The Union cabinet on Wednesday approved amendments to the Insolvency and Bankruptcy Code (IBC) to plug potential loopholes in the new corporate turnaround regime and to ensure rescued companies remain in reliable hands.
Finance minister Arun Jaitley said changes to the IBC have been proposed through an ordinance that’s awaiting presidential assent.
One of the changes proposed is to ensure that promoters deemed wilful defaulters do not eventually end up taking control of the company again. The exact nature of the amendment and its scope will be known only after the text of the ordinance is available after the president gives his assent, a person familiar with the development said on condition of anonymity.
“Some changes have been proposed in the Insolvency and Bankruptcy Code. Since this is being done by way of an ordinance, till it is approved, as a matter of propriety, we shall not give details,” Jaitley told reporters.
The government put in place a new bankruptcy resolution regime and empowered the Reserve Bank of India (RBI) to nudge banks to take defaulting firms to the National Company Law Tribunal (NCLT) in a decisive attempt to deal with the Rs10 trillion of toxic assets (bad loans and restructured loans) choking the banking system. The bad loans have also impaired lenders’ ability to finance new projects to boost economic growth, which slumped to 5.7% in the quarter to June, the slowest pace in three years.
The administration has been quick in responding to implementation challenges of the new bankruptcy code, one of which is the possibility of wilful defaulters subverting the legal process to remain in control of the company by proposing revival schemes. The code, as it stood prior to the amendments approved on Wednesday, does not prevent promoters of a failed company from proposing a turnaround plan. There have been concerns that promoters could reacquire their companies at a discount once the creditors decide to sacrifice a part of the money they are owed as part of a debt resolution plan.

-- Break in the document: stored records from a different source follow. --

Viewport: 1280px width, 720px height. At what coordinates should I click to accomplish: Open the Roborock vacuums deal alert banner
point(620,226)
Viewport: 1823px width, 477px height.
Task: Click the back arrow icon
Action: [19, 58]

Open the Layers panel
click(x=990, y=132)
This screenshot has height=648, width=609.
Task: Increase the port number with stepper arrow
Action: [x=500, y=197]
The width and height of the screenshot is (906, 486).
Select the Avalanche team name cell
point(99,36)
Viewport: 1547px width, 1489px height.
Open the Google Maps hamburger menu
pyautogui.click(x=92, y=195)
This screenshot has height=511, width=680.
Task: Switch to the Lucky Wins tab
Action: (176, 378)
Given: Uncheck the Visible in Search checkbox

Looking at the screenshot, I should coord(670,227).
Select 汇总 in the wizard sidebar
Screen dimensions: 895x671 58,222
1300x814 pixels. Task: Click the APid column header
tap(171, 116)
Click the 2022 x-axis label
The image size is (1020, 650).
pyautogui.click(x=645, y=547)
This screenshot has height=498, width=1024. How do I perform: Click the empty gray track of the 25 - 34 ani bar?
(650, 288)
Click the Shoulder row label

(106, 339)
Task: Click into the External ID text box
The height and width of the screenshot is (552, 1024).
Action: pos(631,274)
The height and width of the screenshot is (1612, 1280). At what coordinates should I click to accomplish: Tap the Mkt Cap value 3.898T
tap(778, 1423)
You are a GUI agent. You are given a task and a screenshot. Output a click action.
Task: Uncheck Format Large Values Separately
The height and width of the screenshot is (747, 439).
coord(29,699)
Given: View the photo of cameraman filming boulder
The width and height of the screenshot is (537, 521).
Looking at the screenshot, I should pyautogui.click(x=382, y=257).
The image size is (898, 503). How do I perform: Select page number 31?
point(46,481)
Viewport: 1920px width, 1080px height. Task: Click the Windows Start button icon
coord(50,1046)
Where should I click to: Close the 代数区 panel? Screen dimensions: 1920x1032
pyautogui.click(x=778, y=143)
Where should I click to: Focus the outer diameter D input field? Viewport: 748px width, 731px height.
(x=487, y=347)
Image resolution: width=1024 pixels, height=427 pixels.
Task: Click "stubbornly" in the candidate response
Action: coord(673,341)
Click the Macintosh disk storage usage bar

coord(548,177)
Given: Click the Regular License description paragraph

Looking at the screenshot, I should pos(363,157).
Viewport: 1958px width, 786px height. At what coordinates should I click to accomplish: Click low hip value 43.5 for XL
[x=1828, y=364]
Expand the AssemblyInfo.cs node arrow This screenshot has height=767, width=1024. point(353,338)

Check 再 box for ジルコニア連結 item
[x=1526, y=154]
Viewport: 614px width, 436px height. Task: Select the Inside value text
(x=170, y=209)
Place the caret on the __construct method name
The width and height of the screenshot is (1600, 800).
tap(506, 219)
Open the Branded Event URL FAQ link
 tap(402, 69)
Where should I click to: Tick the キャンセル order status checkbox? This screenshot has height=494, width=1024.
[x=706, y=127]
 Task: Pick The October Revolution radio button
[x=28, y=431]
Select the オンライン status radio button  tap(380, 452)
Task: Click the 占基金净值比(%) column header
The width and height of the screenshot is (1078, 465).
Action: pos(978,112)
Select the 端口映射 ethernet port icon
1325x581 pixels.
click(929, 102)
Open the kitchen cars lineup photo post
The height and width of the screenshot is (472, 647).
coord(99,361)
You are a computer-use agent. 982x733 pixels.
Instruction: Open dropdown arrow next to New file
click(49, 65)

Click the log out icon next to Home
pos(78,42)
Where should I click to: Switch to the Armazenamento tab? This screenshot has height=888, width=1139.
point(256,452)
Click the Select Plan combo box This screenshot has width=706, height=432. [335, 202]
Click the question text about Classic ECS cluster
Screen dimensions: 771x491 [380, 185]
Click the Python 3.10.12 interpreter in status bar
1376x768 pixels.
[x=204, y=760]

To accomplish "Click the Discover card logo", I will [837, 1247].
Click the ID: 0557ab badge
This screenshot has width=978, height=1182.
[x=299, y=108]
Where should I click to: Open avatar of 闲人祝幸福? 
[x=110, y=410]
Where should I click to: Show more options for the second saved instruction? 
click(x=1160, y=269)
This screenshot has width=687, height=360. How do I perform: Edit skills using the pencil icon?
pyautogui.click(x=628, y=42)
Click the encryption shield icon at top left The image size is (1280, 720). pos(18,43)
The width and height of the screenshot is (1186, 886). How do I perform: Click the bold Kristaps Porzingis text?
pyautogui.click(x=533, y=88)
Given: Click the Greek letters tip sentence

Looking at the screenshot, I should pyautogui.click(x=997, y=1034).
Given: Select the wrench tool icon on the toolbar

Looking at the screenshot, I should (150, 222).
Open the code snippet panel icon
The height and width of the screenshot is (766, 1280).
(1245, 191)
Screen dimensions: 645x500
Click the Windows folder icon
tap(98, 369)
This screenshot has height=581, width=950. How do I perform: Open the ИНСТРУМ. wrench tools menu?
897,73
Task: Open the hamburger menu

In recent weeks, the Insolvency and Bankruptcy Board of India made it compulsory for the revival plans to take cognizance of the credentials of those who propose revival schemes, including original promoters, and to specify how the interests of employees, vendors and customers of the failed entity will be taken care of. The regulator also clarified that if the NCLT approves a turnaround scheme, the promoter will be deemed to have consented to it.
In June, RBI referred 12 large defaulters to creditors for the start of bankruptcy proceedings at the NCLT. The 12 entities made up a quarter of gross bad loans, which reached Rs7.79 trillion at the end of June.
The proposed amendments are expected to make the insolvency resolution process more robust, said Kalpesh Mehta, a partner at Deloitte India. “The implementation of this amendment would block failed promoters from regaining control of the companies facing insolvency proceedings under the Insolvency and Bankruptcy Code,” he said.
One banker red-flagged a potential challenge.
“There is a risk that a few bidders may collude with banks to declare some of the competing bidders as wilful defaulters in order to eliminate competition. In such a scenario, the amendment could lead to a fall in realization of value for the creditors,” said the banker, a deputy general manager at a public sector bank who spoke on condition of anonymity.
Sumant Batra, managing partner at law firm Kesar Dass B and Associates, said that if the bankruptcy code does not define who a wilful defaulter is, a bank’s decision to declare a promoter as a wilful defaulter may be subject to a challenge in court and will complicate the resolution process.